◆ **Aim of the exercise**
Can the lines below, from the one that holds "Where should I click to: Collapse" to the very end, be echoed exactly, with both ends included and no pictures?

◆ **Record set**
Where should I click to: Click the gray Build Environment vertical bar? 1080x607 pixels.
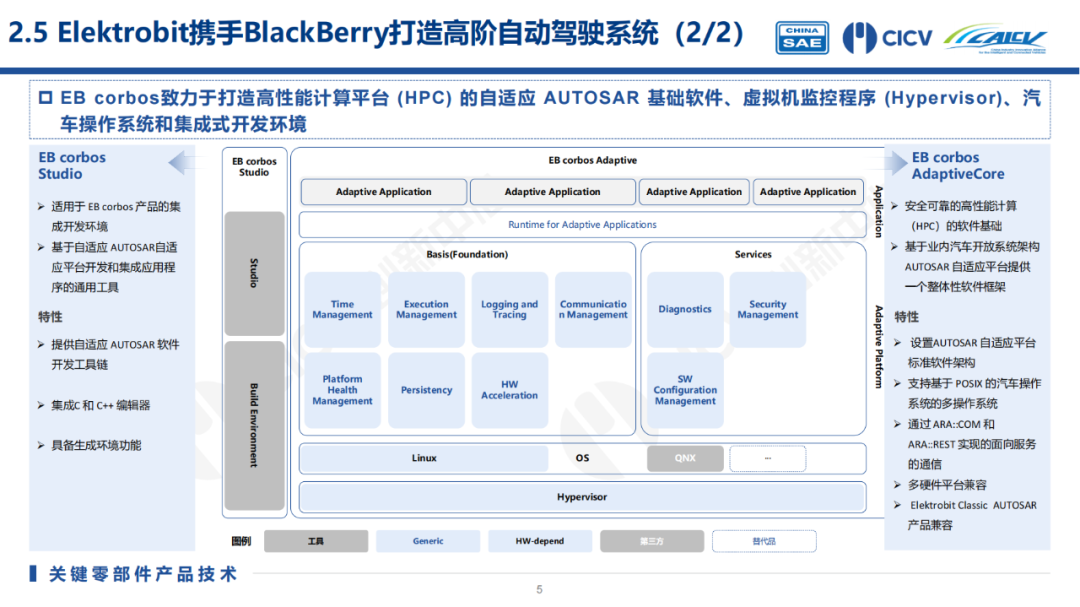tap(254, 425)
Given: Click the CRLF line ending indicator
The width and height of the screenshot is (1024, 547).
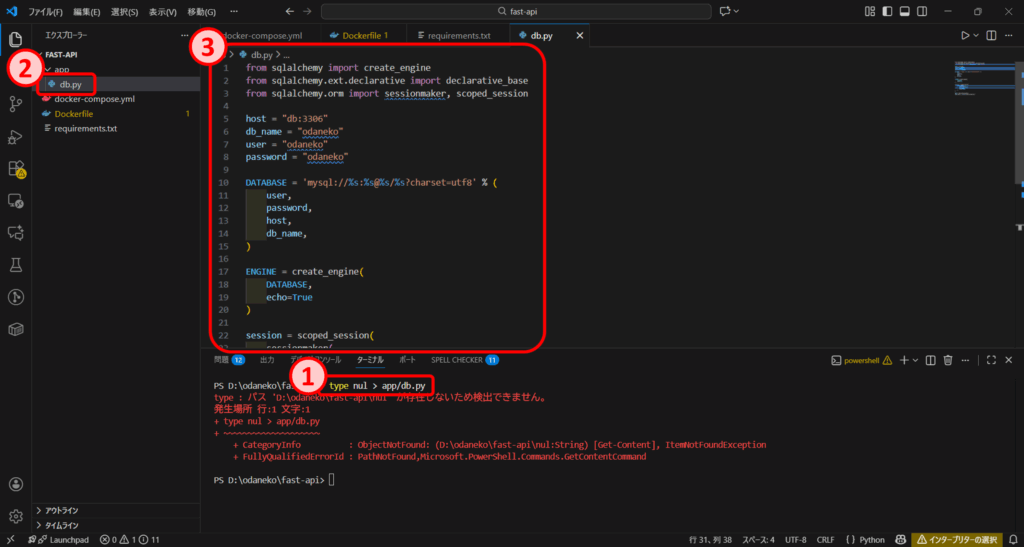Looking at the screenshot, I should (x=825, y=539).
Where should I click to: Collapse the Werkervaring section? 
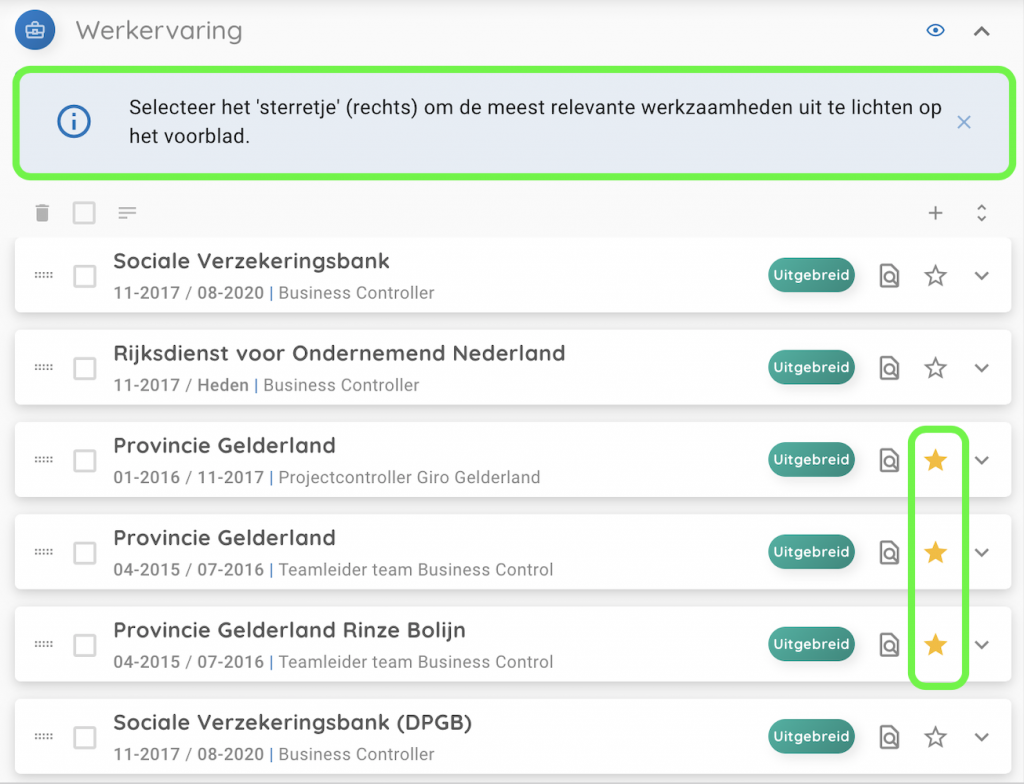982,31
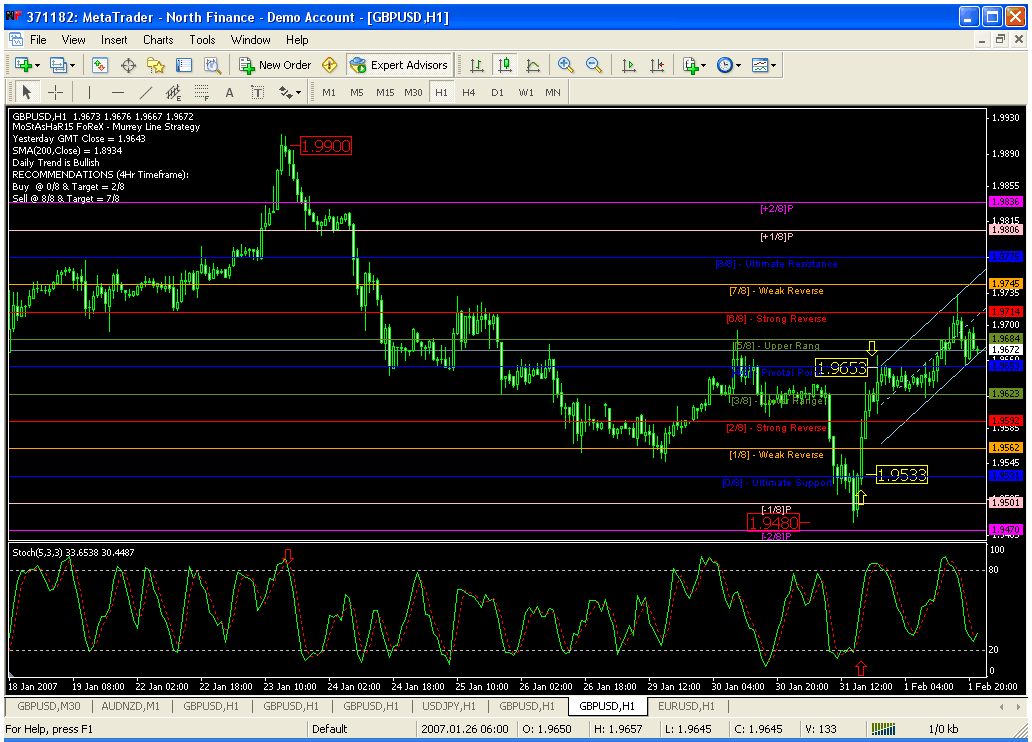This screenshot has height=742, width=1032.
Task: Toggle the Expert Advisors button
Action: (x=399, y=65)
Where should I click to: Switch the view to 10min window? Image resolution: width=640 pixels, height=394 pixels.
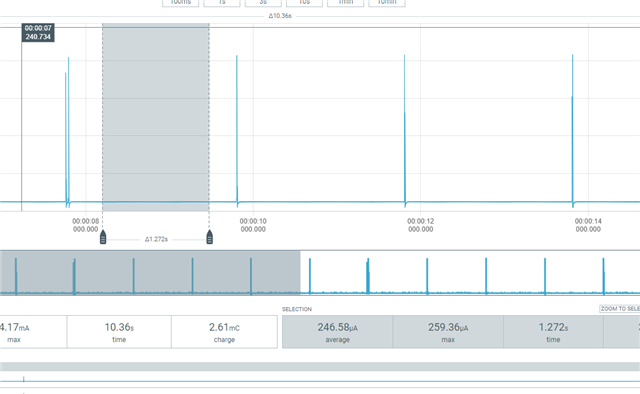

◆ **Solution to this task**
Where should I click to: Collapse the Werkervaring section? 
982,31
This screenshot has height=742, width=1032.
Task: Toggle the Expert Advisors button
Action: (x=399, y=65)
Where should I click to: Switch the view to 10min window? Image resolution: width=640 pixels, height=394 pixels.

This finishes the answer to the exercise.